Network Termination and Non-Payable Status

Policy Number: GP-X-065

Last Updated: Sept. 12, 2022 

Blue Cross and Blue Shield of Nebraska (BCBSNE) may terminate a contracted physician, facility or other health care provider (provider) from plan networks and/or place them in a non-payable status, with or without cause, based on contract provisions of the Provider Agreement.

In addition, BCBSNE may require termination of a provider if the provider:  

  • Submits a pattern of claims which willfully and intentionally misrepresent the services provided or the charge for such service, or demonstrates a pattern of fraud, waste and abuse (FWA).
  • No longer maintains the applicable unrestricted state or federal license.
  • No longer provides services to patients within the state of Nebraska; or has not submitted claims to BCBSNE in the past 18 months.  
  • Is convicted of a felony or is expelled or suspended from the Medicare or Medicaid programs (Title XVIII or XIX of the Social Security Act).  

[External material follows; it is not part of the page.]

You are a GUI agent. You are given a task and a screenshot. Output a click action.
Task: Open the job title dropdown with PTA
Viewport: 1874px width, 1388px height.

Subject to applicable laws, such provider may be given an opportunity to enter and complete a corrective action plan (CAP) prior to termination. Participation in a CAP exhausts one level of appeal. No corrective action is available in cases of fraud, imminent harm to patient health or when the provider’s ability to provide services has been restricted by action, including probation or any compliance agreement, by the Nebraska Department of Health or other governmental agency. When the provider’s attempt to correct the situation is insufficient, the provider’s participation with BCBSNE will be terminated. Since participation in a CAP exhausts one appeal right, only one appeal remains following the completion of a CAP.